Problem details:
Rewrite the lines starting with the line with "The image size is (1876, 986)." and going on through the line with "Identify the location", replacing "Identify" with "Find" and keeping everything else the same.

Records provided:
══════
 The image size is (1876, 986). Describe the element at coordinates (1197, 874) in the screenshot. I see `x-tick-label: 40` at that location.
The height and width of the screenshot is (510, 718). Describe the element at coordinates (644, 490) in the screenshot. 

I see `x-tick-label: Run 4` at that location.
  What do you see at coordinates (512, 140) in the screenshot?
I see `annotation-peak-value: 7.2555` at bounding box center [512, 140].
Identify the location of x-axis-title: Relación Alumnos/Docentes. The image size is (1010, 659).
══════
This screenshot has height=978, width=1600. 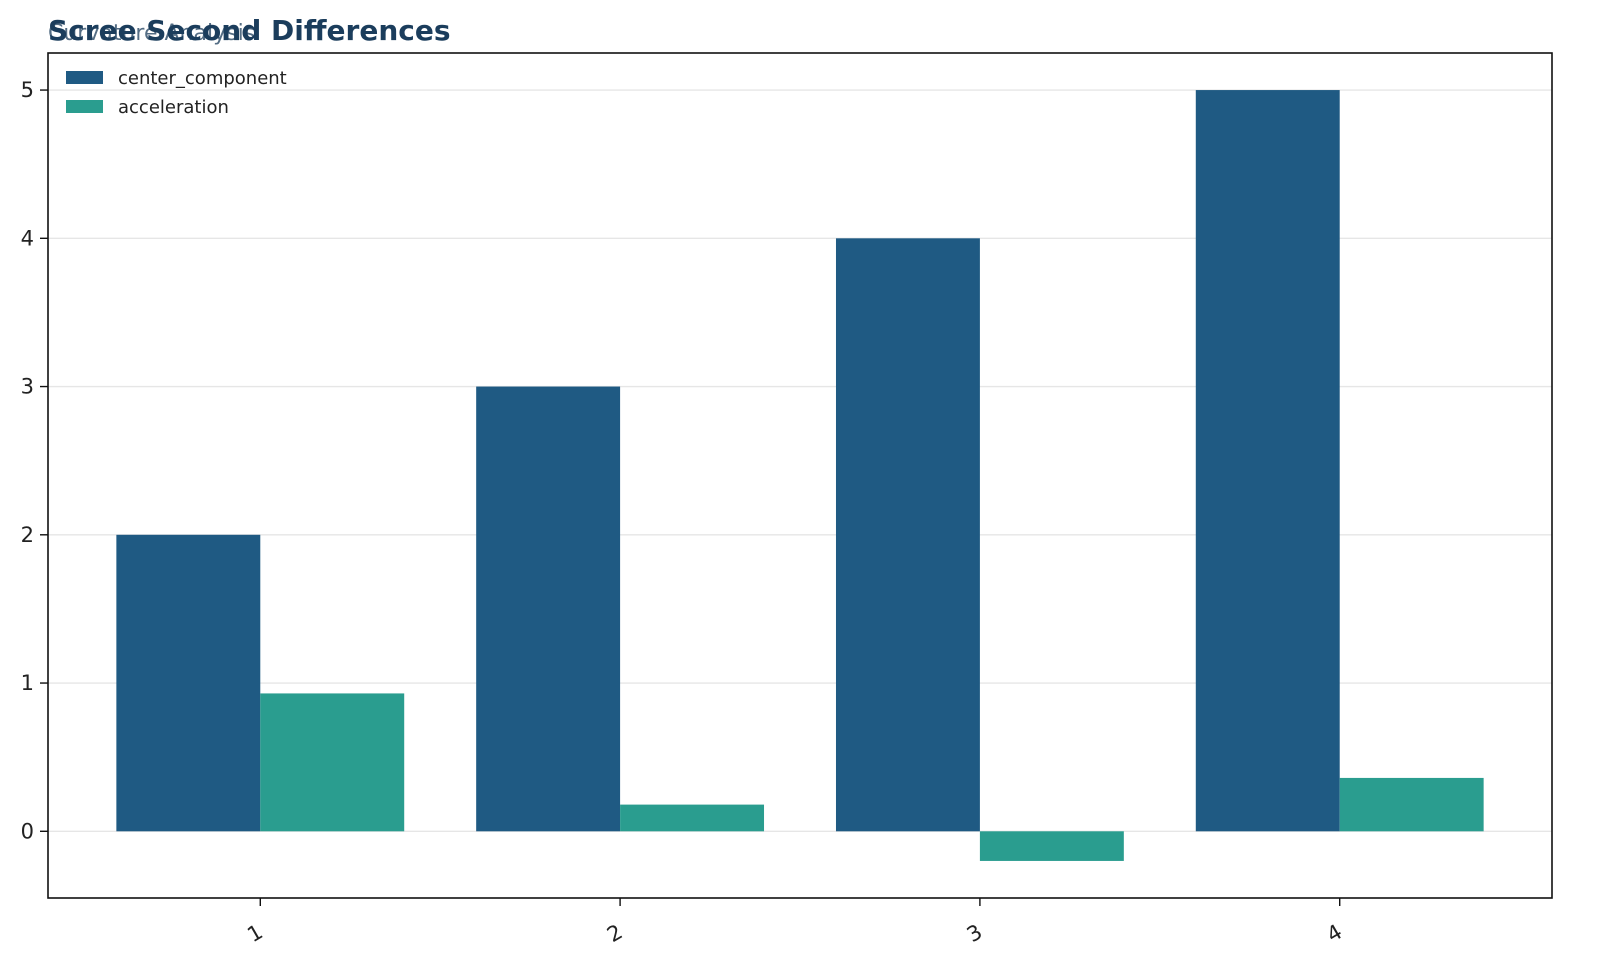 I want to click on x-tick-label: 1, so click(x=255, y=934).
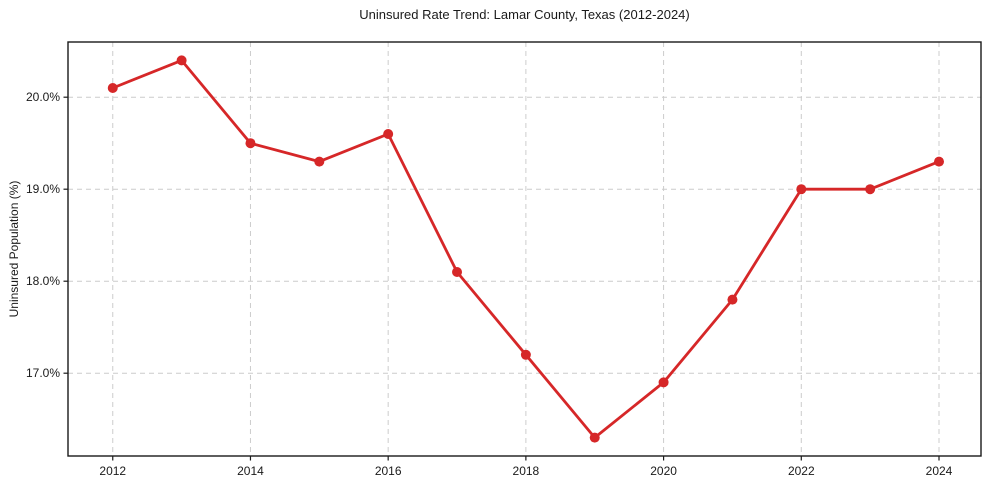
══════
Solved problem:
 The image size is (1876, 986). Describe the element at coordinates (1197, 874) in the screenshot. I see `x-tick-label: 40` at that location.
The height and width of the screenshot is (510, 718). Describe the element at coordinates (644, 490) in the screenshot. 

I see `x-tick-label: Run 4` at that location.
  What do you see at coordinates (512, 140) in the screenshot?
I see `annotation-peak-value: 7.2555` at bounding box center [512, 140].
Find the location of x-axis-title: Relación Alumnos/Docentes. The image size is (1010, 659).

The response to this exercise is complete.